2. Love should always feel effortless
Romantic media often portrays love as easy and automatic. Many couples expect that their spouse will always make them feel happy and that love should never require work. In reality, relationships require ongoing effort, communication, and compromise.
Solution: Shift your mindset to see marriage as a skill to nurture. Practice daily acts of kindness, active listening, and empathy. According to Gary Chapman, understanding and expressing love through each other’s primary love languages creates consistent connection and reduces disappointment.
3. My spouse should know what I am thinking or feeling
Expecting your spouse to read your mind or intuitively understand your emotional state is a common trap. Without clear communication, misunderstandings build resentment.
Solution: Prioritize open communication. Use “I feel” statements and share emotions directly instead of assuming your spouse should guess your needs. John Gottman calls this emotional bid recognition. By actively seeking to understand each other’s emotional signals, couples can build trust and connection.
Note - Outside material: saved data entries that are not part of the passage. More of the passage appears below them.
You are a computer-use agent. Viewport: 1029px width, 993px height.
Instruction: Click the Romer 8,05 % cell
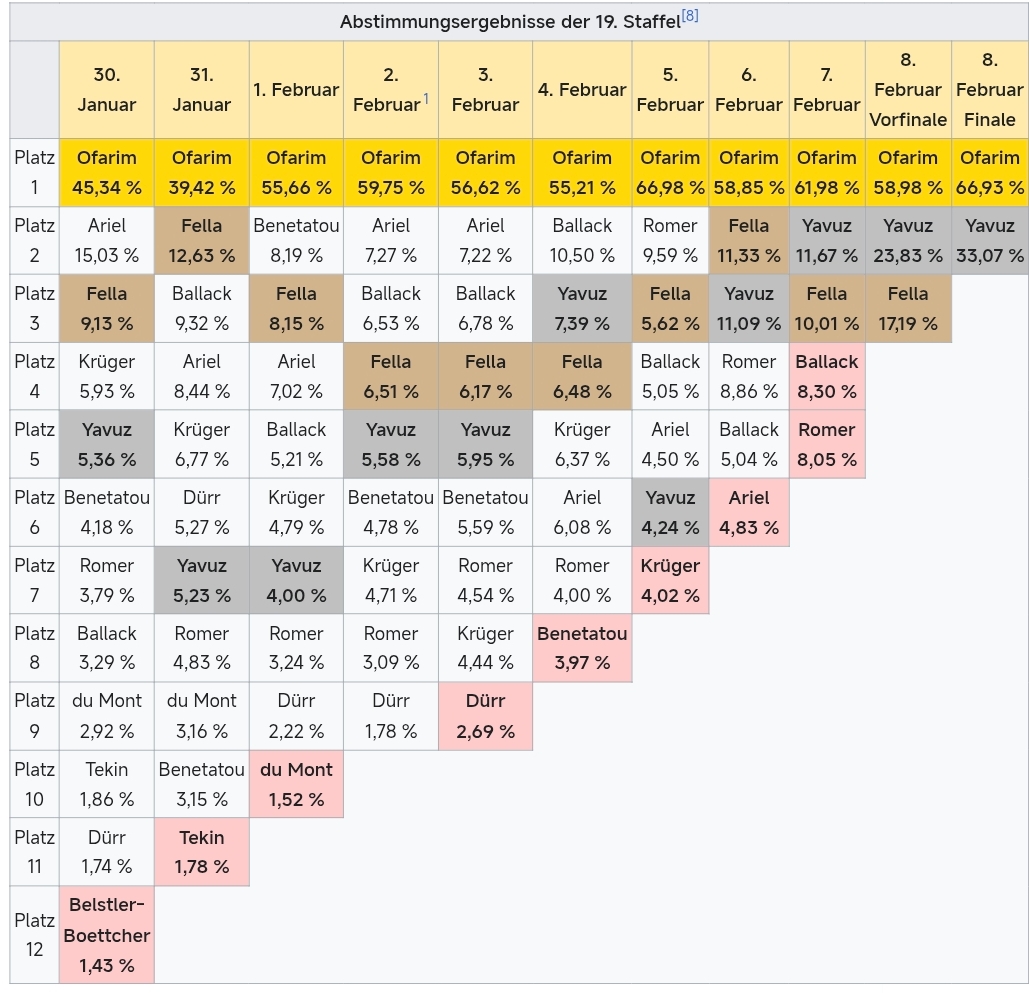[827, 444]
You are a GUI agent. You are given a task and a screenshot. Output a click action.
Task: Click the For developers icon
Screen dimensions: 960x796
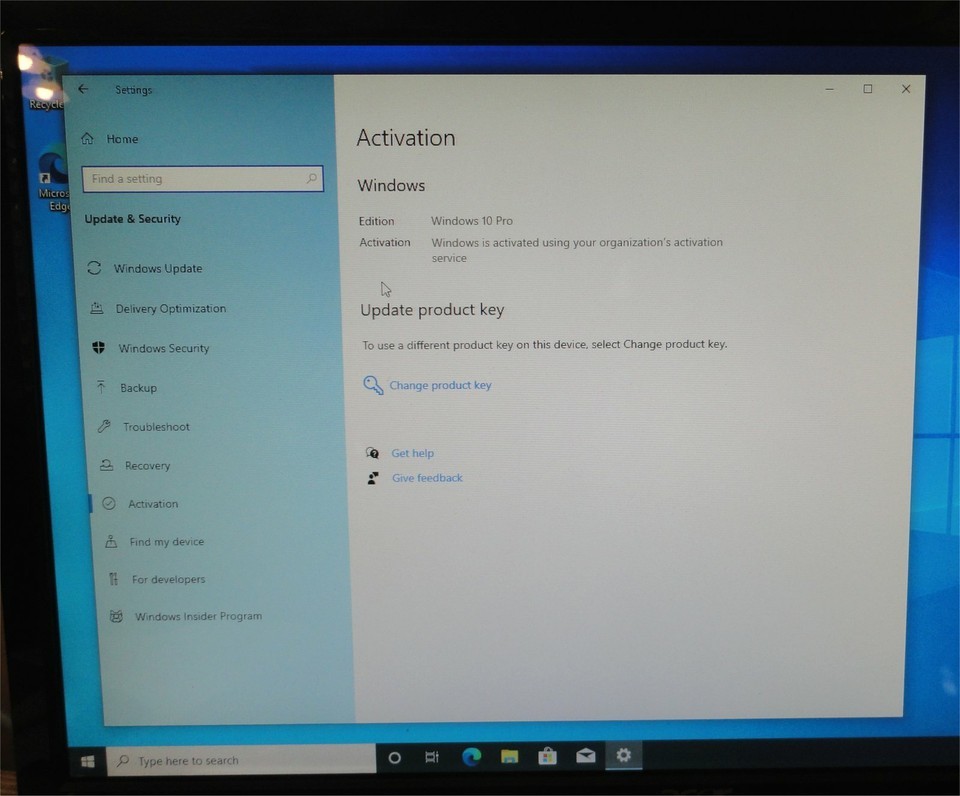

4. Marriage will solve all personal problems
Some couples enter marriage expecting it to fix loneliness, self-doubt, or stress. Believing that your spouse is the solution to all problems sets both of you up for failure.
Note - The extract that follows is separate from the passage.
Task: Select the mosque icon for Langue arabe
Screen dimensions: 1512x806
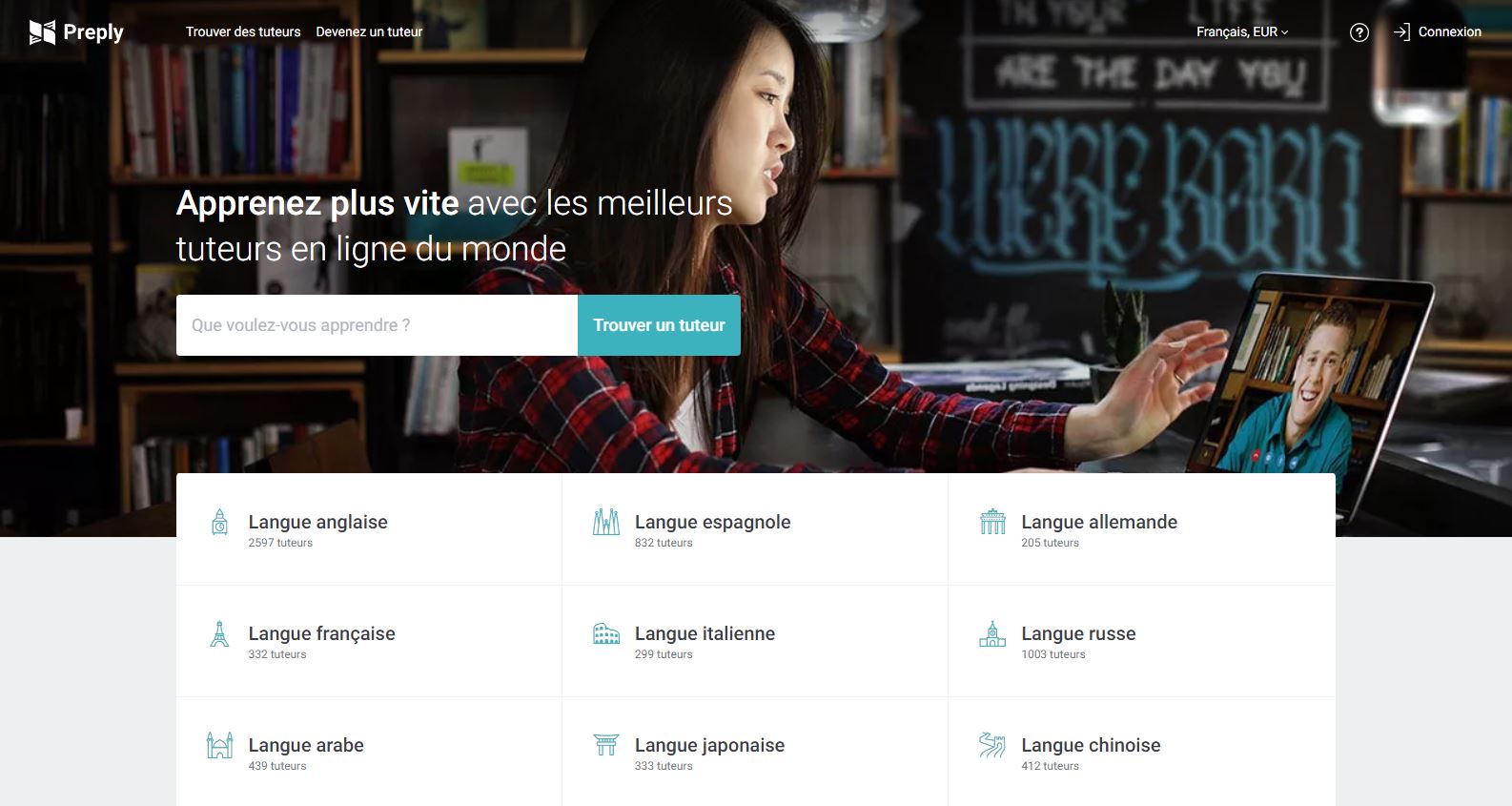Action: click(x=219, y=745)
Solution: Focus on personal responsibility and emotional self-care. Therapy, journaling, and mindfulness can help address personal challenges without relying solely on your spouse for support. Esther Perel notes that maintaining a sense of individuality and autonomy is essential for a thriving relationship. A spouse can support growth, but they cannot carry it alone.

5. Conflict means the marriage is failing
Many couples fear that arguments are signs of incompatibility or doom. This expectation creates anxiety and may lead to suppressing feelings, which is harmful over time. Conflict is a natural part of any close relationship.
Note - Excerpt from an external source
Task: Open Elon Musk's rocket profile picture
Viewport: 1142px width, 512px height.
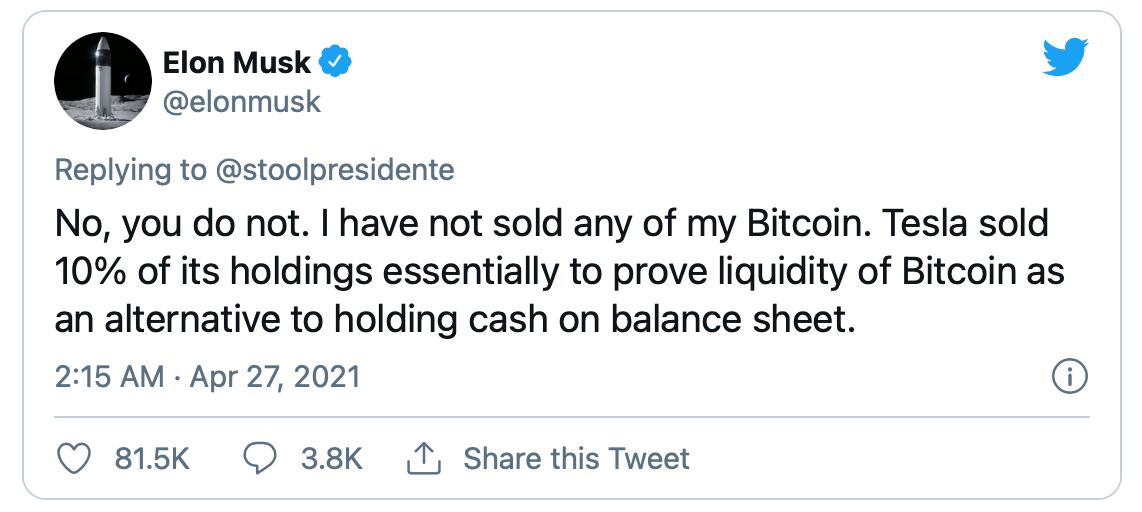Action: click(x=103, y=81)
Solution: Reframe conflict as an opportunity for growth. Gottman’s research highlights the concept of repair attempts, small gestures that defuse tension and bring couples back together. Learning to fight fairly and with respect strengthens emotional intimacy and demonstrates that disagreements do not equal failure.
6. My spouse should make me happy all the time
Expecting your spouse to provide constant happiness places an unrealistic burden on them. Life has ups and downs, and relying on your spouse for all emotional satisfaction is unhealthy for both parties.
Solution: Cultivate personal sources of happiness. Exercise, friendships, hobbies, and mindfulness can create a stable foundation for well-being. Marriage then becomes a source of shared joy rather than the sole provider of happiness. Celebrating small moments together and expressing gratitude reinforces positive feelings without relying on unrealistic expectations.
7. Marriage will remain passionate without effort
Many people expect passion and desire to remain at the same intensity throughout marriage. While early romance can be intense, long-term relationships naturally shift toward deeper intimacy, which requires nurturing to maintain physical and emotional closeness.
Solution: Actively invest in emotional and sexual connection. Scheduling regular date nights, exploring shared interests, and maintaining physical affection are practical ways to cultivate ongoing passion. Recognizing that intimacy requires attention rather than assuming it is automatic prevents disappointment. Schedule sexual intimacy if needed as well too!! Check out our great products at our “Christian Friendly” Store to spice things up and make intimacy so much more enjoyable.

Moving Beyond Unrealistic Expectations
Understanding that marriage is not a cure-all, a constant source of happiness, or effortless allows couples to approach their relationship with realism and empathy. As John Gottman states, successful marriages are built on small, consistent actions that nurture connection, trust, and understanding. Meanwhile, Esther Perel reminds couples that maintaining individuality and curiosity within a marriage enhances intimacy and long-term satisfaction.
By identifying unrealistic expectations and implementing practical strategies, couples can reduce conflict, build stronger emotional bonds, and foster a marriage based on mutual support and realistic understanding. It is not about lowering standards but about aligning expectations with reality while actively nurturing love.
Marriage is a journey of growth, compromise, and shared commitment. Recognizing and addressing unrealistic expectations allows both spouses to experience the fullness of partnership, deepen intimacy, and create a sustainable, fulfilling marriage that thrives in the real world.